If Midjourney fails to generate images, the queue doesn’t move, or it says the interaction failed, it’s usually not because your prompt is wrong—it’s more likely an issue with your account status, permissions, or network route. Below is a Midjourney troubleshooting checklist in the order of “rule out the basics first → then pinpoint the specific scenario,” which should resolve most common problems.
Start with three things: account status, service status, and whether permissions are complete
When troubleshooting Midjourney errors, first confirm you’re logged into the same account: if the web app and Discord are using different accounts, it’s easiest to end up in a state where you “can log in but can’t generate.” In Discord, type /info to check your subscription and usage status. If it shows the subscription isn’t active or your remaining credits are 0, handle the subscription issue or wait for the system to sync, then try again.
Also open the official status page status.midjourney.com to see whether there’s an outage or congestion period; when the server side is abnormal, it’s hard to fix no matter what you do locally. Finally, make sure you’re using commands in a channel where you have permission (official channels, or in your own server where the Midjourney Bot has been added correctly and granted permissions to send messages/use application commands).
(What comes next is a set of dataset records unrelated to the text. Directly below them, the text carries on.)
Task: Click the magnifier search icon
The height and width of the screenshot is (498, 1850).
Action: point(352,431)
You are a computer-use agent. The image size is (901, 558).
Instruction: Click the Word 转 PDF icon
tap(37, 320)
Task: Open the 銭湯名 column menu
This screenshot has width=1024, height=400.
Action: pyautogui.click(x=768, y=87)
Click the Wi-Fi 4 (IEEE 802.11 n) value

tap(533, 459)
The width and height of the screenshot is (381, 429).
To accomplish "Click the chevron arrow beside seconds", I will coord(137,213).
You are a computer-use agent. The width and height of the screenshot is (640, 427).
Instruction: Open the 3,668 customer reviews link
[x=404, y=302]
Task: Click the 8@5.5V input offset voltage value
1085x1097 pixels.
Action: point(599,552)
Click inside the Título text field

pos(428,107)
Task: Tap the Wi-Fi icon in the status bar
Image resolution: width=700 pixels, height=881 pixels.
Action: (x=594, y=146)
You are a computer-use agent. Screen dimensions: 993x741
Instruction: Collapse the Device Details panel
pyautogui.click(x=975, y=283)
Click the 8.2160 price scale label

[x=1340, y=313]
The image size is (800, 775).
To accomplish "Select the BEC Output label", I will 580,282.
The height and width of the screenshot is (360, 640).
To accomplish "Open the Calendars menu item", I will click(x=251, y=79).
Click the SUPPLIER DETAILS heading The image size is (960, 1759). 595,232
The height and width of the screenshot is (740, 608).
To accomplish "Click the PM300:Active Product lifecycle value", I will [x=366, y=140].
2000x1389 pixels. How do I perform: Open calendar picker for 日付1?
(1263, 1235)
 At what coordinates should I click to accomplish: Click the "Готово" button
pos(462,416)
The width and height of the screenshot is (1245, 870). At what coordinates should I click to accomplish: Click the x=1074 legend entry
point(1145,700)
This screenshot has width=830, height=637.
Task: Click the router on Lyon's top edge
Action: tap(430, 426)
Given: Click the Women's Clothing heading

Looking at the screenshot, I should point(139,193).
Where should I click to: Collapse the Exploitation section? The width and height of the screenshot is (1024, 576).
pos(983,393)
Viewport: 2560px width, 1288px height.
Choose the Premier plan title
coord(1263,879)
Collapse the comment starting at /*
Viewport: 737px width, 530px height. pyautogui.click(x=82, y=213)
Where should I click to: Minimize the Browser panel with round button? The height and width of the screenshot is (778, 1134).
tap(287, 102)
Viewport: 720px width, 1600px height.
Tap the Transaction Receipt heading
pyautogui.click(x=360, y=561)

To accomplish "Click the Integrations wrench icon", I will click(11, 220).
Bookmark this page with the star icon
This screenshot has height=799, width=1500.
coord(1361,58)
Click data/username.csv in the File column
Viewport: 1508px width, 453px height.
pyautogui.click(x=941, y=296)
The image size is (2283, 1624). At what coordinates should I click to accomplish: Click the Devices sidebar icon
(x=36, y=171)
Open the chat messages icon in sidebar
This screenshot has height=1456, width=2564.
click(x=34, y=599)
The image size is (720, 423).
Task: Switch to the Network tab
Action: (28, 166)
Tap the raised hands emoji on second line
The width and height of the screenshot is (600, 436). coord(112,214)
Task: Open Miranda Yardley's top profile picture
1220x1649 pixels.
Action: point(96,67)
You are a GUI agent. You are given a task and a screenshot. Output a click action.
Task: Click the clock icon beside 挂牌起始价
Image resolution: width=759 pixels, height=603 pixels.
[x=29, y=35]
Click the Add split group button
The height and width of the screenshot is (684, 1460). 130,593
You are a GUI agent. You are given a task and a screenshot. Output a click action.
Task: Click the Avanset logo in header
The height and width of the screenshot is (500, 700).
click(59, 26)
“This interaction failed/Unknown interaction”: usually a network or client stall
This message is very common in Midjourney troubleshooting. It’s typically not your prompt—it’s Discord timing out or an unstable connection. Refresh Discord (on desktop, fully quit and reopen). On the web version, clear the site cache and log in again, then resend /imagine.
If you’re on a corporate or campus network, proxies, transparent gateways, or DNS pollution can cause interaction requests to drop packets, showing up as buttons doing nothing when clicked. Switching to a mobile hotspot or a more stable network to retest is the fastest way to pinpoint the cause.